だからこそレリアは今回も限界を突破出来ると信じている。
「ここはショウマ君に任せるよ」
シルフィリットは彼の実力が自身を越えると確信している。
そして彼こそが次代の救世の騎士となるであろう事も。
「ショウマ。あんたが嫌だって言っても私は最後の最後まで付き合ってあげるんだから。覚悟しておきなさいよ!」
愛する者と離れるのは辛い事。
今回の事でそれを身に染みて分かったシアニーは、もう絶対に離れないと心に誓う。
諦めて閉ざした心の覚悟という扉を粉々に砕いた責任は取って貰わなければならないのだから。
「そんじゃ、任せたぜ!」
ショウマは剣を捨て、身軽になる。
眼前にはきっと多くの敵が立ち塞がるだろうが、もはや剣は不要。
目的地に着くまでショウマが剣を振るう必要は無い。
きっと仲間達がなんとかしてくれる。
そう信じているから。
「そうだ、ショウマ君。これを」
シルフィリットが王国騎士の1人を叩き伏せながら、自らが嵌めていた指輪をショウマに投げて寄越す。

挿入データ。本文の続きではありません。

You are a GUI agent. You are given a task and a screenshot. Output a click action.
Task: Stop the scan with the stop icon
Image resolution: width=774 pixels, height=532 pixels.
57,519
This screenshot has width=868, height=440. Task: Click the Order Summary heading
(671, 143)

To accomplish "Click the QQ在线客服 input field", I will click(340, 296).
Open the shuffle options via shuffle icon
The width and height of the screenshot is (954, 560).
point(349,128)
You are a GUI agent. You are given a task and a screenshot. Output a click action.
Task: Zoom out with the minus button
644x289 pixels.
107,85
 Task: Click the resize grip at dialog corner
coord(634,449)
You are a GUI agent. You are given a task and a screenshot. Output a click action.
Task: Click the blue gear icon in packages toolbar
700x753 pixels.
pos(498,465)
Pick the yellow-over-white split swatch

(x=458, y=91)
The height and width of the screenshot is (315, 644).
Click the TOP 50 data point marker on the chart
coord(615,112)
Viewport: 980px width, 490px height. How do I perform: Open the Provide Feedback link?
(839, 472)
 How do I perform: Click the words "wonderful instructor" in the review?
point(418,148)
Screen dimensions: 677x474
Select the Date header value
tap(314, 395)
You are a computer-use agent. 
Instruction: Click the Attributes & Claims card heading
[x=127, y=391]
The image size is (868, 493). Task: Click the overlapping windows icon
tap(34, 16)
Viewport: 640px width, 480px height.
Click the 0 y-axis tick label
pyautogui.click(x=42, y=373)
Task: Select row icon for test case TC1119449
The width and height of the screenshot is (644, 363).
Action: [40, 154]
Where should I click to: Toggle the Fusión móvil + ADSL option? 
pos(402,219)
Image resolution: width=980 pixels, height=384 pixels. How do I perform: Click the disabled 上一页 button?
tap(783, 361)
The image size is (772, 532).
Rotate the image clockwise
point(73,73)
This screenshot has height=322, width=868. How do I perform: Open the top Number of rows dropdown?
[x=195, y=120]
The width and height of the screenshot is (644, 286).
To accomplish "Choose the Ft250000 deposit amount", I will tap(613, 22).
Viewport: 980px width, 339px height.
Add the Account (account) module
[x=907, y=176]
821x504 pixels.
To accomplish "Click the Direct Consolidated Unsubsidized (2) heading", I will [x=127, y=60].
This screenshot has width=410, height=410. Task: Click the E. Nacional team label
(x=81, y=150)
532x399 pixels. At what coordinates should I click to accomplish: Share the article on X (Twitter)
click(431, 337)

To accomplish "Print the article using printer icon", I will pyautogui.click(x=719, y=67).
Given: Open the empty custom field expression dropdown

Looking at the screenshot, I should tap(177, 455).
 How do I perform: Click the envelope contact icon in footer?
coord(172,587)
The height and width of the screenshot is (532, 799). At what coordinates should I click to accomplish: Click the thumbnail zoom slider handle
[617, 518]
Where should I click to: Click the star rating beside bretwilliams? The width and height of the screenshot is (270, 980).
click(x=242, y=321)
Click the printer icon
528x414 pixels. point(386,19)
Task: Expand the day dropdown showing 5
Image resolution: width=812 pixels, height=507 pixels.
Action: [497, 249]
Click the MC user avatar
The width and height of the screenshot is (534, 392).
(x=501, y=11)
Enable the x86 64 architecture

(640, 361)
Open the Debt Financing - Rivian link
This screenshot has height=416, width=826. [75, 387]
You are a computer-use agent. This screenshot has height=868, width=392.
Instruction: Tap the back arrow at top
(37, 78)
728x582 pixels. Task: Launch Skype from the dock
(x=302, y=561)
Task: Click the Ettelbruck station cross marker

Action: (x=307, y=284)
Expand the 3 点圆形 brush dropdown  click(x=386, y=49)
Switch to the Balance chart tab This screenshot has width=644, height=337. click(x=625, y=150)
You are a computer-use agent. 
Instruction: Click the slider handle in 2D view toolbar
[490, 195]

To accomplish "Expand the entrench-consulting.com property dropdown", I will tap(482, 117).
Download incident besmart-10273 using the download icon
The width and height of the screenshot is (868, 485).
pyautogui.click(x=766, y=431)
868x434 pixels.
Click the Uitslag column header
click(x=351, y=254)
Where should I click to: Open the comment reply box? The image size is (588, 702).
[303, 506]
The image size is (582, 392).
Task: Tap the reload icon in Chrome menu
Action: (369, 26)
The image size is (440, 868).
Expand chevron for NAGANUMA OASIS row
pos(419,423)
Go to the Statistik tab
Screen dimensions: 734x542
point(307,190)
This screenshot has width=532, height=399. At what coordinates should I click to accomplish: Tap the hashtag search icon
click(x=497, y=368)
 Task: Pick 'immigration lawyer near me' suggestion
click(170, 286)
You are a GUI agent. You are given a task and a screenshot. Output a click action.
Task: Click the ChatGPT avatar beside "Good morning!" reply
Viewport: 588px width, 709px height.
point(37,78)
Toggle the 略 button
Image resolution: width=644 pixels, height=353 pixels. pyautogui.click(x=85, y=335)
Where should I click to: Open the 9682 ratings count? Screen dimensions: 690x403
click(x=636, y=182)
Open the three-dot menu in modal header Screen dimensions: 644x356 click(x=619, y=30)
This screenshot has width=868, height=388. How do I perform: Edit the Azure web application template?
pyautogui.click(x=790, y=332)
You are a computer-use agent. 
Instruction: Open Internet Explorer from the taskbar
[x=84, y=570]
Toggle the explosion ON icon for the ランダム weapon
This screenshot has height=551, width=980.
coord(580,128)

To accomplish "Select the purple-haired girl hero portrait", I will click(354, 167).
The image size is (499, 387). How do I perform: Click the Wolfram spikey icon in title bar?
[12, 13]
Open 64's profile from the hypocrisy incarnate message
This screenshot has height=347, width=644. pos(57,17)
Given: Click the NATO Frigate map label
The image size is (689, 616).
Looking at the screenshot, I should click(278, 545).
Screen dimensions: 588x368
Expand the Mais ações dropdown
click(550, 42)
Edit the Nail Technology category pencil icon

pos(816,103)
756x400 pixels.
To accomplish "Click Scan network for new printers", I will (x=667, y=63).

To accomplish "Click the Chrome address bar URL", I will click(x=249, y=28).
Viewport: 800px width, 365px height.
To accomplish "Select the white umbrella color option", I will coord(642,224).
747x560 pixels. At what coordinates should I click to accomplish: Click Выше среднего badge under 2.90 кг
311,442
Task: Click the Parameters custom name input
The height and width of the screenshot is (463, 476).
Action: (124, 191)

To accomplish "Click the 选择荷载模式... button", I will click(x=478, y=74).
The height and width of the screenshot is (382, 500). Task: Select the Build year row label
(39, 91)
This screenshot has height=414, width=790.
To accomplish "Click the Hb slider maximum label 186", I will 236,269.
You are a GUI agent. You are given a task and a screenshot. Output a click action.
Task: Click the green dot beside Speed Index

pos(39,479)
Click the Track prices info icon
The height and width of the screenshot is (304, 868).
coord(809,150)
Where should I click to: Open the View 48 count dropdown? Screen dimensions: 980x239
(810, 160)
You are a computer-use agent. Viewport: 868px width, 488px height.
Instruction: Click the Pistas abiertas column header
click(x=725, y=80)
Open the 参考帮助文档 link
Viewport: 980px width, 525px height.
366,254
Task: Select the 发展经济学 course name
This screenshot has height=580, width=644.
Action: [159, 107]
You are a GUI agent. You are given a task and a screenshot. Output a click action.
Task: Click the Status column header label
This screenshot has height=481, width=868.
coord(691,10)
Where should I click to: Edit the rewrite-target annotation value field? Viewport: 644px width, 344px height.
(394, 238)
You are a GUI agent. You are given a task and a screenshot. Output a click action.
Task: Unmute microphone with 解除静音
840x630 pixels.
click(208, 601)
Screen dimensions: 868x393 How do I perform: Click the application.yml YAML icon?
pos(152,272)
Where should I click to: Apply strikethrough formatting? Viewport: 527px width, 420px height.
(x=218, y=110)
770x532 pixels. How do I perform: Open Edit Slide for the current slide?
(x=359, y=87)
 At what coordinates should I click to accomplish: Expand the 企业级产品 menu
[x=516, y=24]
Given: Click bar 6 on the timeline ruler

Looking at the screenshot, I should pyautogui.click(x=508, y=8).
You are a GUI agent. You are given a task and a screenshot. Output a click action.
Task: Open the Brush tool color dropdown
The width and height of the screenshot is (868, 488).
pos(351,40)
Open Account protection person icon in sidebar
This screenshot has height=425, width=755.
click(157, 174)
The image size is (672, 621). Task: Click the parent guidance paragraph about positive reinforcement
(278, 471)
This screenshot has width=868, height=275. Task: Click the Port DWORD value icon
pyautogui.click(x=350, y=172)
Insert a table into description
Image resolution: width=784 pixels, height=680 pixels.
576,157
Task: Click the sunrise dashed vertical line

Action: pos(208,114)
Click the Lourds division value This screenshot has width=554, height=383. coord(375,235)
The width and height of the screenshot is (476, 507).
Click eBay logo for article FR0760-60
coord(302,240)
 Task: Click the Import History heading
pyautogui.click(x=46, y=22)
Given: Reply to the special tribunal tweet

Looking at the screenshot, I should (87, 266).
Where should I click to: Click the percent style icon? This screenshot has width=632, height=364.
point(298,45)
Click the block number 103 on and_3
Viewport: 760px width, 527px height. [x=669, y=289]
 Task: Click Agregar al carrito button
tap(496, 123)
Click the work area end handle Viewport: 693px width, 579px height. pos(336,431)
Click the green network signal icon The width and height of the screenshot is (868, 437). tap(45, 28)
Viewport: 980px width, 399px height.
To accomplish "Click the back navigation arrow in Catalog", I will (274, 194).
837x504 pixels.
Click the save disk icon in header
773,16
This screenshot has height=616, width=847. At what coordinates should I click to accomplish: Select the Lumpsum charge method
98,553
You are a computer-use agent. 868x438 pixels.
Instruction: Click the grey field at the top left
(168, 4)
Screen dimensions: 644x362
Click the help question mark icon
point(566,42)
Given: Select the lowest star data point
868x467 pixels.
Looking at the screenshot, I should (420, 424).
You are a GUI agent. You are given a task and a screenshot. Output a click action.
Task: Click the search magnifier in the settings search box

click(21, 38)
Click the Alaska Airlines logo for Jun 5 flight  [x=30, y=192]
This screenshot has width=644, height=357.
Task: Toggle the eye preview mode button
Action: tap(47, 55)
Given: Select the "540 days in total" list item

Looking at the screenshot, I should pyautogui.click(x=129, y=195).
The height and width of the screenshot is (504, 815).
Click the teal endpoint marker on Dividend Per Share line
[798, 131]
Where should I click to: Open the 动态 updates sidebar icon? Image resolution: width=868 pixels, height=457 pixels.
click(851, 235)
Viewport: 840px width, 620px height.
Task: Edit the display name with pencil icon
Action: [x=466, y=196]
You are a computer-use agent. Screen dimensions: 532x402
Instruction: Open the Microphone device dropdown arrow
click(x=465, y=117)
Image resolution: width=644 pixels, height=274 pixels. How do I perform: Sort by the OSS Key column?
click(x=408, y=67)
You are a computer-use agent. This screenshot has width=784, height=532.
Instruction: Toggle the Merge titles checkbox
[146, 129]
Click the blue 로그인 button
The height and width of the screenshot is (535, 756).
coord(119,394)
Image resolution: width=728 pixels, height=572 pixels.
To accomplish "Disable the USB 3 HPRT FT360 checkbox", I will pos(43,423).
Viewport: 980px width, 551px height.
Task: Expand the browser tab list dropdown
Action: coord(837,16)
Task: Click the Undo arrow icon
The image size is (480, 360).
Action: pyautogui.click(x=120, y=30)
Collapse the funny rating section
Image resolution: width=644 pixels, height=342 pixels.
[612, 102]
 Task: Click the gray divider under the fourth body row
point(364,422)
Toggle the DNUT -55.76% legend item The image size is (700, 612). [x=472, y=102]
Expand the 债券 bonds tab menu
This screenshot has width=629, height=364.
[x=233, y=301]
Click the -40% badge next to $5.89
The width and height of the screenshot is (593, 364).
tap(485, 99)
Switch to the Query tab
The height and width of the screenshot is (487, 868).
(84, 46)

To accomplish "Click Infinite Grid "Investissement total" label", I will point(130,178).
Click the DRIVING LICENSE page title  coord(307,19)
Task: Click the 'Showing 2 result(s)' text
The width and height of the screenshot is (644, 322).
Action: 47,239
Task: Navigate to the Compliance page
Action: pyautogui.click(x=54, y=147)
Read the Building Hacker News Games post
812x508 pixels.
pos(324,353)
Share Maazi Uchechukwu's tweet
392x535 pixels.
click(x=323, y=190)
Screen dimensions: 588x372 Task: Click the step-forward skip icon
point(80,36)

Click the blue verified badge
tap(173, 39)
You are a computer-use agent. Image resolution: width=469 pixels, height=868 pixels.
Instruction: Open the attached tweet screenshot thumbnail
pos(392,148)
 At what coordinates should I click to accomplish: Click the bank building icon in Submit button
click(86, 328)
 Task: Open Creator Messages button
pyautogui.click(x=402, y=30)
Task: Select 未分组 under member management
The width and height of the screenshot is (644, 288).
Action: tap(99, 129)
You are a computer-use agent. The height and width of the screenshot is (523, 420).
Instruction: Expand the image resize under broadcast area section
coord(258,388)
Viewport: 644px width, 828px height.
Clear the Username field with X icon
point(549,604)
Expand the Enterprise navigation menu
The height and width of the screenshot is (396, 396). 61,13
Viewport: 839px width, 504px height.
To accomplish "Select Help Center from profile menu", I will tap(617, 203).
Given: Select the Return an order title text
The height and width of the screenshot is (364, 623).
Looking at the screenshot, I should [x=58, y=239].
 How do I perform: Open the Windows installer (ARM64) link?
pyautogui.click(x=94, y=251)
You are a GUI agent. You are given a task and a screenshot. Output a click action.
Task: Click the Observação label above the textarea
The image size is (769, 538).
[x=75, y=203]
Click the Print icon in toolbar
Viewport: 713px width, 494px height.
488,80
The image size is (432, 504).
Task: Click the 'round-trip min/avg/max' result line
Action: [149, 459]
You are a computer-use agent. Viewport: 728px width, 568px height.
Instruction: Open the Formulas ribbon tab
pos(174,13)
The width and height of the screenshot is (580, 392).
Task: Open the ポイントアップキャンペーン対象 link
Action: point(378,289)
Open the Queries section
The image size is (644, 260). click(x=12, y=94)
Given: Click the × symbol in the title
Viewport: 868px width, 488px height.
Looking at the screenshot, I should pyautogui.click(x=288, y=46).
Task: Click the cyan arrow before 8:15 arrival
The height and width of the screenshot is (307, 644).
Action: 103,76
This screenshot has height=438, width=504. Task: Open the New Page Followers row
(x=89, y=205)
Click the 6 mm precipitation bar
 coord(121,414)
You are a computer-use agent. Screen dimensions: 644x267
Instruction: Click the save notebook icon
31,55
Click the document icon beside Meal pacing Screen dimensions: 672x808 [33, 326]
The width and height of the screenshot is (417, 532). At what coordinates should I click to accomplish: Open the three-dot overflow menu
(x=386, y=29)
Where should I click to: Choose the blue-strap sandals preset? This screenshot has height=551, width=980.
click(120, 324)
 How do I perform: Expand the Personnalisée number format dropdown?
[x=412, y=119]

「それはルビーハートと呼ばれる曾祖父が持っていたものだ。もしもの時はきっと役に立つだろう。使い方は――」
何故かシアニーだけを近くに呼んで、耳打ちするシルフィリット。
教えてくれない理由は分からないが、魔動力が関係するのだろうと思い、深くは考えない。
ただ彼女の顔が茹でダコのように真っ赤になっている点は気になるが。
「さて、それじゃあ、そろそろ行くぞ」
話が終わったようなので、ショウマはシアニーを抱き寄せて、胸の前に抱える。
「きゃっ、えっ、ちょちょちょっ、ショウマ!?」
思わぬ展開に顔だけじゃ無く首のあたりまで真っ赤にして動揺するシアニーを尻目に、ショウマは前を見据える。
未だ行く手を阻む王国騎士の数は多い。
だがショウマは迷う事無く、騎士の壁へと向かって駆け出すのだった。